Heimann Tobias, van Ginneken Bram, Styner Martin A, Arzhaeva Yulia, Aurich Volker, Bauer Christian, Beck Andreas, Becker Christoph, Beichel Reinhard, Bekes György, Bello Fernando, Binnig Gerd, Bischof Horst, Bornik Alexander, Cashman Peter M M, Chi Ying, Cordova Andrés, Dawant Benoit M, Fidrich Márta, Furst Jacob D, Furukawa Daisuke, Grenacher Lars, Hornegger Joachim, Kainmüller Dagmar, Kitney Richard I, Kobatake Hidefumi, Lamecker Hans, Lange Thomas, Lee Jeongjin, Lennon Brian, Li Rui, Li Senhu, Meinzer Hans-Peter, Nemeth Gábor, Raicu Daniela S, Rau Anne-Mareike, van Rikxoort Eva M, Rousson Mikaël, Rusko László, Saddi Kinda A, Schmidt Günter, Seghers Dieter, Shimizu Akinobu, Slagmolen Pieter, Sorantin Erich, Soza Grzegorz, Susomboon Ruchaneewan, Waite Jonathan M, Wimmer Andreas, Wolf Ivo
Division of Medical and Biological Informatics, German Cancer Research Center, 69121 Heidelberg, Germany.
IEEE Trans Med Imaging. 2009 Aug;28(8):1251-65. doi: 10.1109/TMI.2009.2013851. Epub 2009 Feb 10.
This paper presents a comparison study between 10 automatic and six interactive methods for liver segmentation from contrast-enhanced CT images. It is based on results from the "MICCAI 2007 Grand Challenge" workshop, where 16 teams evaluated their algorithms on a common database. A collection of 20 clinical images with reference segmentations was provided to train and tune algorithms in advance. Participants were also allowed to use additional proprietary training data for that purpose. All teams then had to apply their methods to 10 test datasets and submit the obtained results. Employed algorithms include statistical shape models, atlas registration, level-sets, graph-cuts and rule-based systems. All results were compared to reference segmentations five error measures that highlight different aspects of segmentation accuracy. All measures were combined according to a specific scoring system relating the obtained values to human expert variability. In general, interactive methods reached higher average scores than automatic approaches and featured a better consistency of segmentation quality. However, the best automatic methods (mainly based on statistical shape models with some additional free deformation) could compete well on the majority of test images. The study provides an insight in performance of different segmentation approaches under real-world conditions and highlights achievements and limitations of current image analysis techniques.

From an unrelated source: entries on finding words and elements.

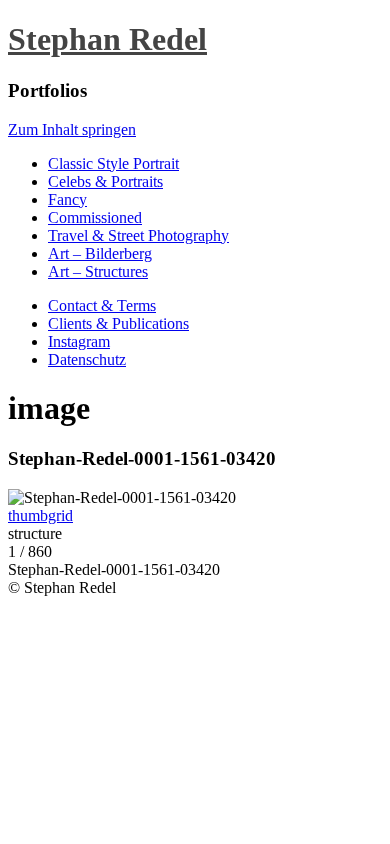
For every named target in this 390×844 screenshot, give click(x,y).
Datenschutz (87, 359)
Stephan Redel (107, 39)
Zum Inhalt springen (72, 129)
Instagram (79, 341)
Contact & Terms (102, 305)
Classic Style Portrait (113, 163)
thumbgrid (40, 515)
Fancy (67, 199)
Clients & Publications (118, 323)
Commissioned (95, 217)
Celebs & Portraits (105, 181)
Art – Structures (98, 271)
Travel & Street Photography (138, 235)
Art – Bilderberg (100, 253)
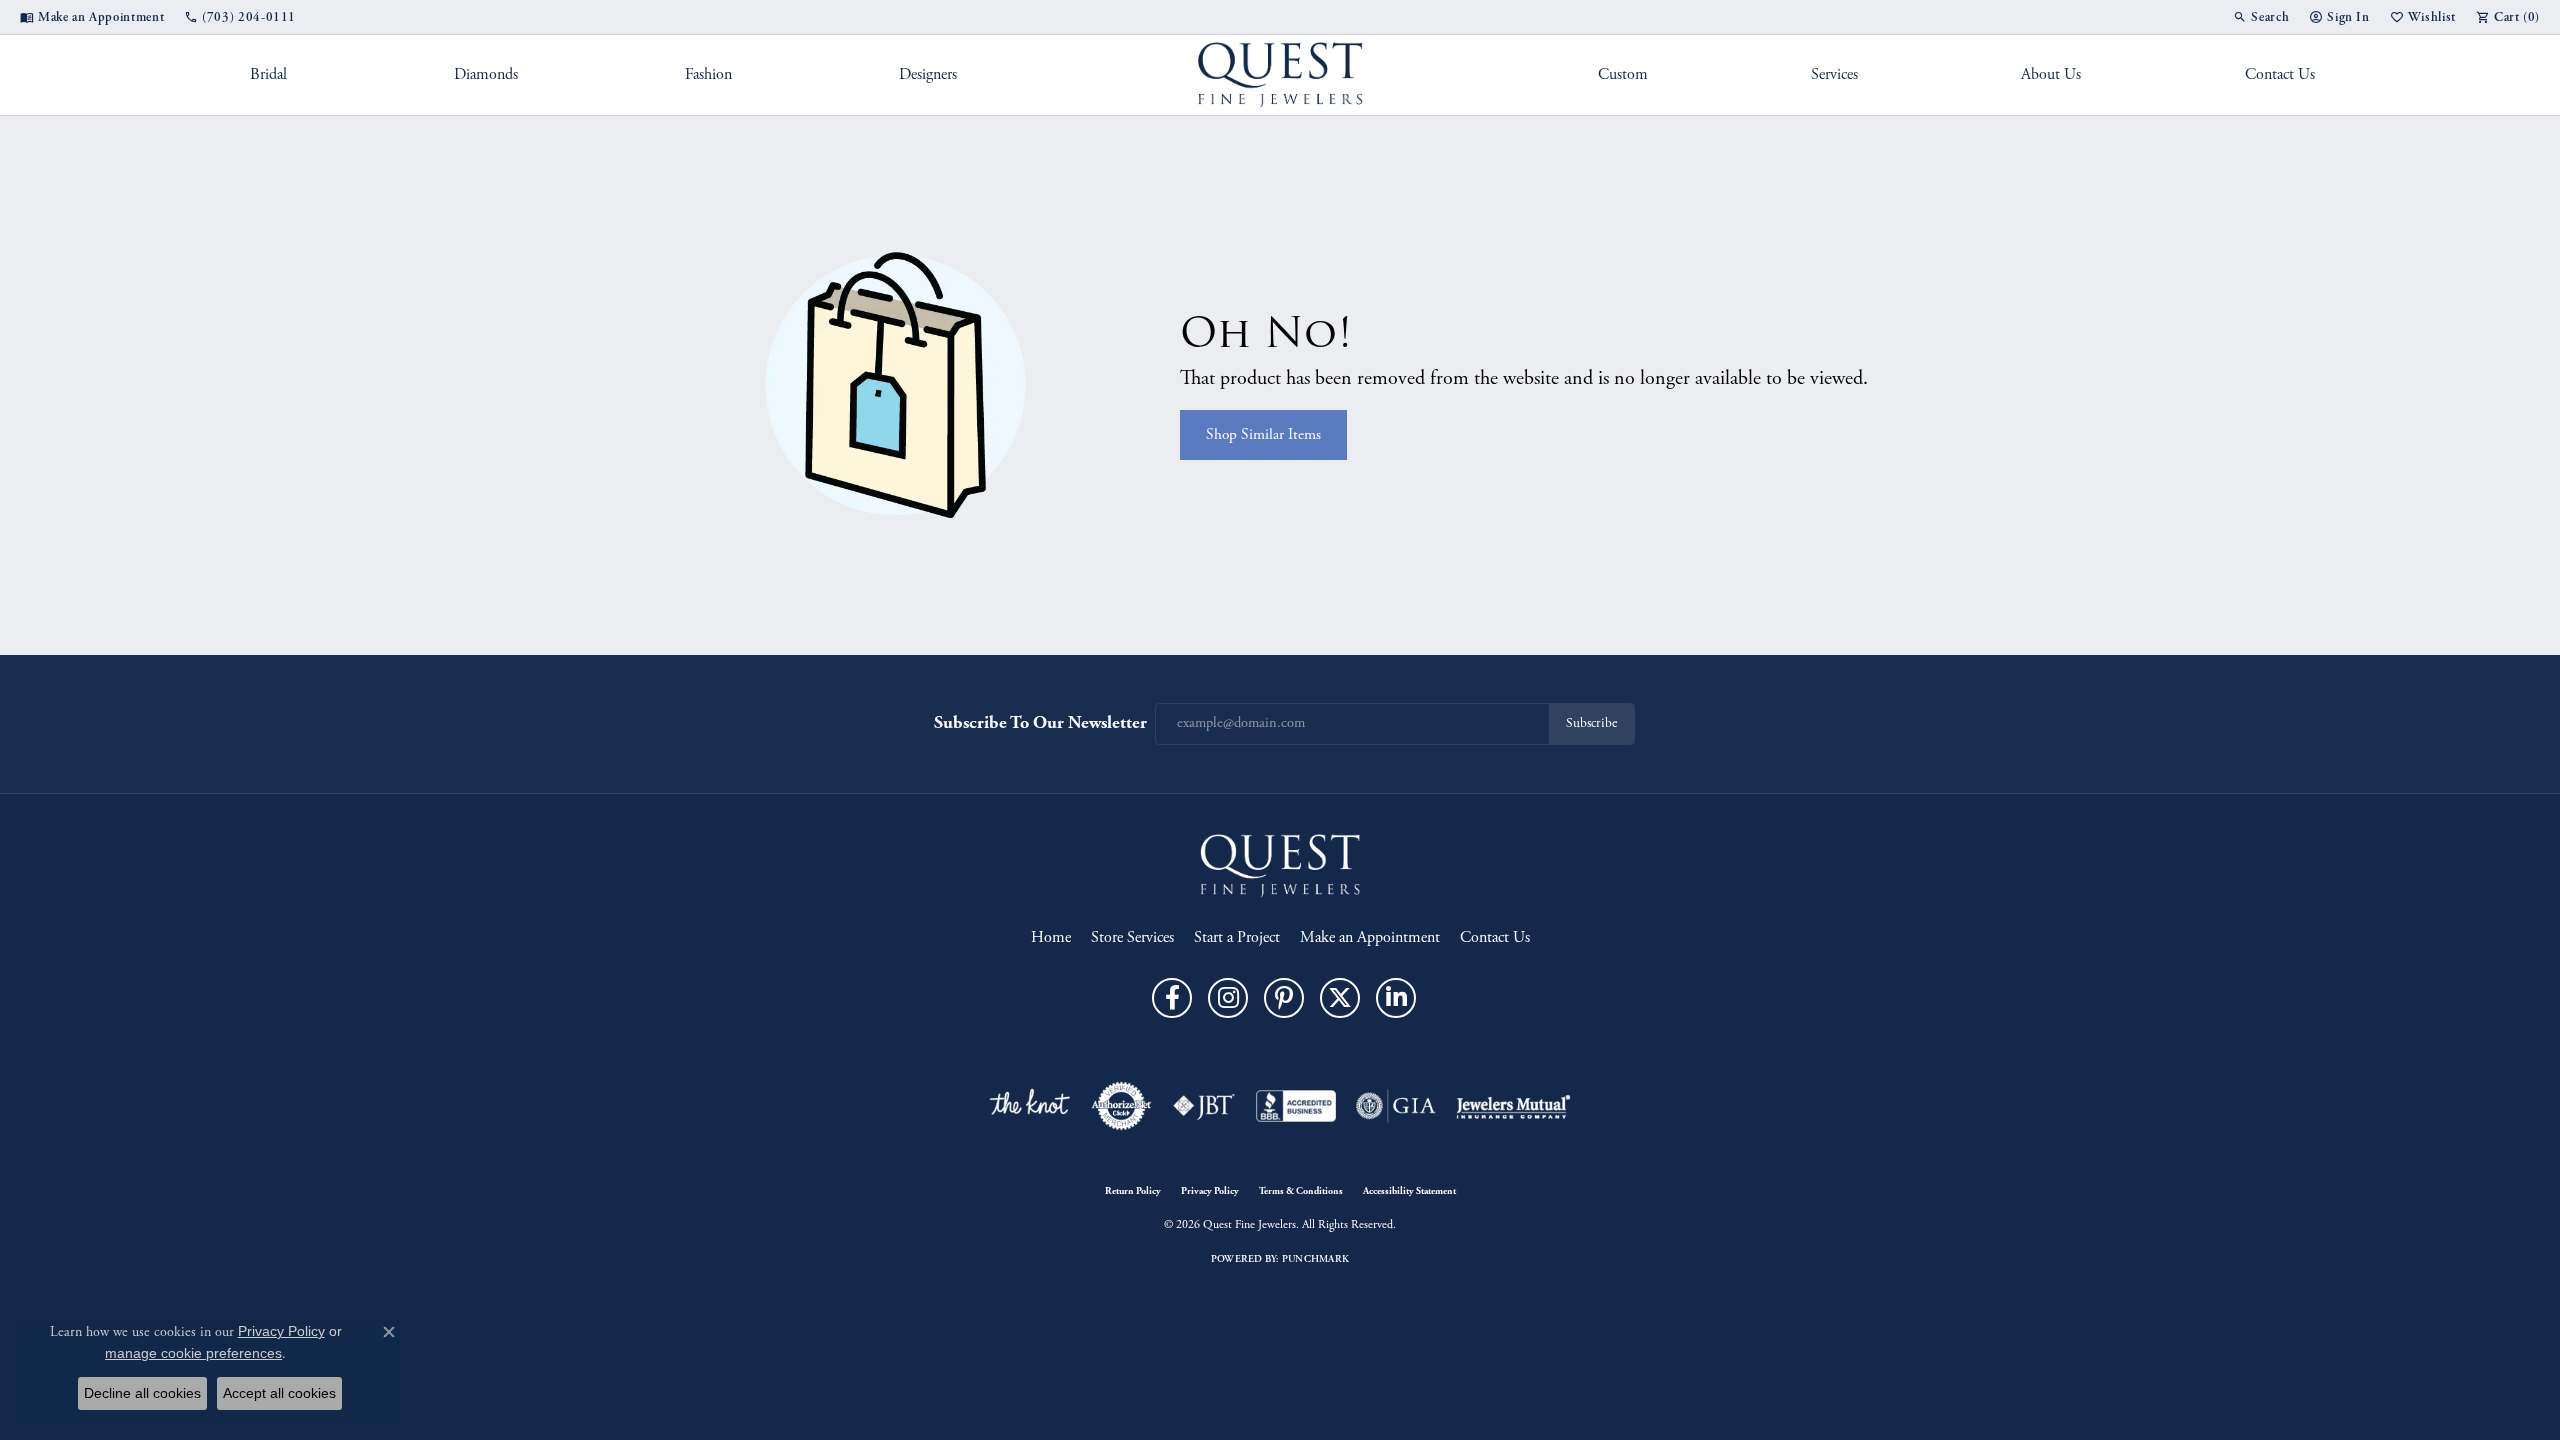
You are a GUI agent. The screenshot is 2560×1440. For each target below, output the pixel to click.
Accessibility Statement (1409, 1191)
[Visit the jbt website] (1204, 1106)
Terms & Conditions (1301, 1191)
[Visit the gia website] (1396, 1106)
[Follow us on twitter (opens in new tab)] (1340, 998)
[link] (92, 17)
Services (1834, 74)
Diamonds (486, 74)
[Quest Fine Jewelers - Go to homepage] (1280, 864)
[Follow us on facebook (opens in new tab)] (1172, 998)
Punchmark (1315, 1259)
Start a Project (1237, 937)
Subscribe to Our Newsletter (1040, 722)
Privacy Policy (1210, 1191)
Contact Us (2280, 74)
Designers (928, 74)
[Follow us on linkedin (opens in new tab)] (1396, 998)
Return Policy (1133, 1191)
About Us (2051, 74)
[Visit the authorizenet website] (1122, 1106)
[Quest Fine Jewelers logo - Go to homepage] (1280, 75)
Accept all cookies (279, 1393)
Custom (1623, 74)
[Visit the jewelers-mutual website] (1513, 1106)
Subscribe (1591, 723)
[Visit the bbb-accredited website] (1296, 1106)
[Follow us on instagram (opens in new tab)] (1228, 998)
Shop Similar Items (1263, 434)
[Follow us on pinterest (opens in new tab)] (1284, 998)
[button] (2261, 17)
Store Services (1132, 937)
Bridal (268, 74)
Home (1051, 937)
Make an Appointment (1370, 937)
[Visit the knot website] (1029, 1106)
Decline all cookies (142, 1393)
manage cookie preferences (193, 1353)
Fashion (708, 74)
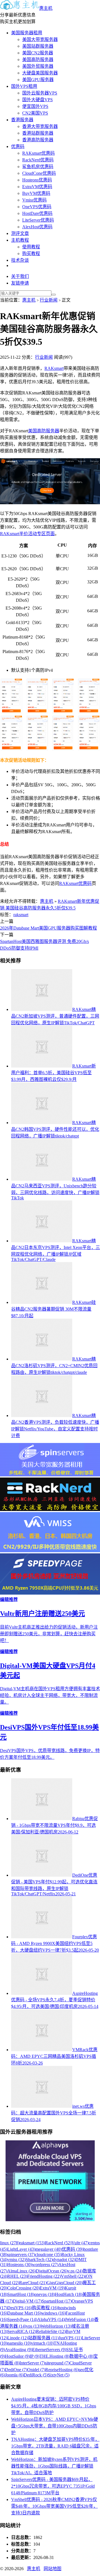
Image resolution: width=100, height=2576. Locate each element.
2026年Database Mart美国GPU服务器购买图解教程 (48, 928)
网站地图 (52, 2568)
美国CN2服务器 (37, 52)
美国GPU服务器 (38, 79)
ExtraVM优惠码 (37, 186)
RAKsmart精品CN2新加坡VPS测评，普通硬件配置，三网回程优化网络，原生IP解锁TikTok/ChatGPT (55, 1016)
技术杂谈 (20, 260)
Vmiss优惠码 (34, 200)
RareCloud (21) (33, 2282)
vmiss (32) (16, 2259)
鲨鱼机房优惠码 (37, 166)
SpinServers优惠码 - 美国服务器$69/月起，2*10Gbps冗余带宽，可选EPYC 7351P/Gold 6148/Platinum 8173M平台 (53, 2486)
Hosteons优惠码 (37, 180)
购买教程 (31, 253)
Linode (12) (17, 2337)
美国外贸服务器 (37, 66)
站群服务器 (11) (43, 2337)
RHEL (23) (17, 2276)
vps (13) (33, 2326)
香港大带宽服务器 (40, 126)
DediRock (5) (36, 2375)
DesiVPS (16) (19, 2307)
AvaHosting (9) (18, 2349)
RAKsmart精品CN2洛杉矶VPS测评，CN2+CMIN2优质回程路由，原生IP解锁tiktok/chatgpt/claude (54, 1366)
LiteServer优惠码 (38, 220)
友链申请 (20, 283)
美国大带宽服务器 (40, 39)
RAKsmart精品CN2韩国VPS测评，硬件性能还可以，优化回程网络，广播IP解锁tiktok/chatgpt (55, 1129)
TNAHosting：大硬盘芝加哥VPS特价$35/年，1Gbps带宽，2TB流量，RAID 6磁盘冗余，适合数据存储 (55, 2446)
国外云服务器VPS (39, 93)
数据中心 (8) (81, 2356)
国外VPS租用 (24, 86)
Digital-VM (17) (27, 2301)
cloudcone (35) (48, 2254)
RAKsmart (54, 368)
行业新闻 (49, 300)
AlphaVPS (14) (51, 2319)
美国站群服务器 (37, 46)
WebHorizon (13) (56, 2326)
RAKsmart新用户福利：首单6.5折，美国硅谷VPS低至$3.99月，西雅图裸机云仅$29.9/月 (53, 1073)
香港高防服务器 (37, 139)
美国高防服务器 (37, 59)
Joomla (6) (14, 2375)
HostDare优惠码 (37, 213)
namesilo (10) (19, 2343)
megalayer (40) (48, 2249)
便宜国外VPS (35, 106)
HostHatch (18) (68, 2294)
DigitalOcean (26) (52, 2271)
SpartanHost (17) (57, 2301)
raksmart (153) (32, 2242)
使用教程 (31, 246)
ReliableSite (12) (51, 2331)
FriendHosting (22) (44, 2276)
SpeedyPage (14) (22, 2319)
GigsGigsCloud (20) (64, 2282)
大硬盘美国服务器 (40, 73)
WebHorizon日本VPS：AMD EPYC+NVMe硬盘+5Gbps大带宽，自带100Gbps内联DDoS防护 (54, 2426)
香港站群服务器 (37, 133)
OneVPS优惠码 (36, 206)
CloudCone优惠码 (39, 173)
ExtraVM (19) (52, 2288)
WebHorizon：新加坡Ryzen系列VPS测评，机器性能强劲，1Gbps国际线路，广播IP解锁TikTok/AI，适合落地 (54, 2466)
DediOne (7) (16, 2369)
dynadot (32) (64, 2259)
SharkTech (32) (39, 2259)
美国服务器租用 (26, 32)
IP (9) (34, 2356)
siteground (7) (57, 2363)
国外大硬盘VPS (37, 99)
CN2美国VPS (35, 113)
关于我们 (20, 276)
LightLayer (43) (21, 2249)
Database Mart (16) (24, 2313)
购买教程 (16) (45, 2307)
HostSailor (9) (17, 2356)
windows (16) (53, 2313)
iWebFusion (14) (79, 2319)
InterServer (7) (32, 2363)
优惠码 (17, 146)
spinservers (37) (21, 2254)
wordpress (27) (45, 2264)
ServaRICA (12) (21, 2331)
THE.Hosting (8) (54, 2356)
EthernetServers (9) (49, 2349)
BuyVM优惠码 (36, 193)
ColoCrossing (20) (23, 2288)
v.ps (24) (75, 2271)
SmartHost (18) (20, 2294)
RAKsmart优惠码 (38, 153)
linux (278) (9, 2242)
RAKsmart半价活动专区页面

本文介绍了对10种自动方法和6种交互式方法进行的比较研究,这些方法用于从增强CT图像中分割肝脏。该研究基于“MICCAI 2007挑战赛”研讨会的结果,在该研讨会上,16个团队在一个公共数据库上评估了他们的算法。预先提供了一组带有参考分割的20幅临床图像,用于训练和调整算法。参与者也被允许为此目的使用额外的专有训练数据。然后,所有团队都必须将他们的方法应用于10个测试数据集并提交所得结果。所采用的算法包括统计形状模型、图谱配准、水平集、图割和基于规则的系统。所有结果都与参考分割进行了比较,采用了五种误差度量,这些度量突出了分割准确性的不同方面。所有度量都根据一个特定的评分系统进行组合,该系统将所得值与人类专家的变异性联系起来。总体而言,交互式方法的平均得分高于自动方法,并且分割质量的一致性更好。然而,最好的自动方法(主要基于带有一些额外自由变形的统计形状模型)在大多数测试图像上能够很好地竞争。该研究深入了解了不同分割方法在实际条件下的性能,并突出了当前图像分析技术的成就和局限性。